American actress, host, and model

Bianca Allaine Kyne (born Bianca Allaine Evans), also known as Bianca Barnett, Bianca Abel, or Bianca Allaine, is an American actress, host, and model. In 2011, Allaine won the Golden Cobb Award for "Best Rising B Actress".

==Early life and career beginnings==
Allaine was born in Garland, Texas. At a young age Allaine discovered the book Scary Stories to Tell in the Dark, which began her "love for macabre." She was so frightened by the book that her mother tried to have it removed from the school library. Allaine started modeling and runway work for local agencies as well as hair and makeup shows in her hometown of Dallas, Texas; she then moved to Los Angeles, California at age eighteen to pursue acting, signing with Dragon Talent, who booked her background work in music videos. This led to further background work in student films, short films, television shows, and more music videos. Through her friend Lenora Claire, she was introduced to Ramzi Abed, who gave her parts in a few of his movies. She continued working on small projects, which included the film Canes. The project required her to wear prosthetic make-up, giving her the experience to take on the role of Pig Bitch in 2009's Albino Farm.

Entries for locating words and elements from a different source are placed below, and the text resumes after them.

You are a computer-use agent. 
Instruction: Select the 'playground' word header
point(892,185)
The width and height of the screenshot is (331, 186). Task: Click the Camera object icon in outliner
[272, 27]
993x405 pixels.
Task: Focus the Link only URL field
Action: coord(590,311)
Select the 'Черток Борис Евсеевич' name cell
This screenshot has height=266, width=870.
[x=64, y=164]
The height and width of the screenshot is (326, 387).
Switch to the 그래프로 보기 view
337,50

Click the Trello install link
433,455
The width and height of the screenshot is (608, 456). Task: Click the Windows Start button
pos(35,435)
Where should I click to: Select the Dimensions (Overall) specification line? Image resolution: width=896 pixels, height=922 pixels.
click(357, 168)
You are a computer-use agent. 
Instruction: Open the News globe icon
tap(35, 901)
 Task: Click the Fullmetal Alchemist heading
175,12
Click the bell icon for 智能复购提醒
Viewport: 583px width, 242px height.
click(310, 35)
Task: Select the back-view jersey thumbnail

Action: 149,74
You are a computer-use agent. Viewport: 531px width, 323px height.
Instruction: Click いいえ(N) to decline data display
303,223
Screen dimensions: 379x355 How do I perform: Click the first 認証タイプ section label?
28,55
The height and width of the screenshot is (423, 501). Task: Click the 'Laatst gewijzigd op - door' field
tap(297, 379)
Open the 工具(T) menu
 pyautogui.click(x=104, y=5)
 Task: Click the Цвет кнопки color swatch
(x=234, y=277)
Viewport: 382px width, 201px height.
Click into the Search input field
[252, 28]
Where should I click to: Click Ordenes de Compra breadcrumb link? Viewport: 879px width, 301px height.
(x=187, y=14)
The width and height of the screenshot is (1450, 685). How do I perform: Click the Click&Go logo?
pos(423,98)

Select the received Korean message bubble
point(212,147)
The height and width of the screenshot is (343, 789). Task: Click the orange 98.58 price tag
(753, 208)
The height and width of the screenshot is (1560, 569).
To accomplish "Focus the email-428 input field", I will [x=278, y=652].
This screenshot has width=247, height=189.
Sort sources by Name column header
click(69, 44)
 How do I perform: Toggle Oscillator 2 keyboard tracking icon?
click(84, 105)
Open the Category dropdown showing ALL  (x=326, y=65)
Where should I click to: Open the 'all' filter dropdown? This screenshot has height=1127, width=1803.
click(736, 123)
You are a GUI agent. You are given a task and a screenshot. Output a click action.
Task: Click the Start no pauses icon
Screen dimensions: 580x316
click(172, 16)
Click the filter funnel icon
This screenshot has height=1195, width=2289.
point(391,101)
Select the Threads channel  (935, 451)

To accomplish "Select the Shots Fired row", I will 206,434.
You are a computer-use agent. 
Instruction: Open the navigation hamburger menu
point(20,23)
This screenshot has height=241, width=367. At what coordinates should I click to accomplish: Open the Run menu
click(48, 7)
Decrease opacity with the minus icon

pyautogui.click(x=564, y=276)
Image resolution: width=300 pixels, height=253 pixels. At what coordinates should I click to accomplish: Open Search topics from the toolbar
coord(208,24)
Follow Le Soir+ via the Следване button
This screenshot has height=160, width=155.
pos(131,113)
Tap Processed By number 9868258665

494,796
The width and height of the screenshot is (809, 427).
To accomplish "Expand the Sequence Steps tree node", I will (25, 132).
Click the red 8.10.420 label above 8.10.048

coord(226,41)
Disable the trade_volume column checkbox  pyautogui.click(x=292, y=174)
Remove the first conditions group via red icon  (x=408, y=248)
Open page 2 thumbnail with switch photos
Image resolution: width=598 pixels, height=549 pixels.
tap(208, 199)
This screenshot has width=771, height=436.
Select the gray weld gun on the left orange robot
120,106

Allaine is set to appear in the upcoming film Cryptids.

==Personal life==
Allaine has been married to fellow filmmaker Michael Kyne since August 5, 2011. Their short film M Is for Marriage was released on Bloody Disgusting's Anthology World of Death Blu-ray. As of 2015, the couple was working on a 1980s-inspired horror-comedy entitled Zombinatrix.

Among her other projects is the series Watch These Films with Bianca Allaine, which combines highlights, clips, re-enactments, and droll observations of cult classic horror films.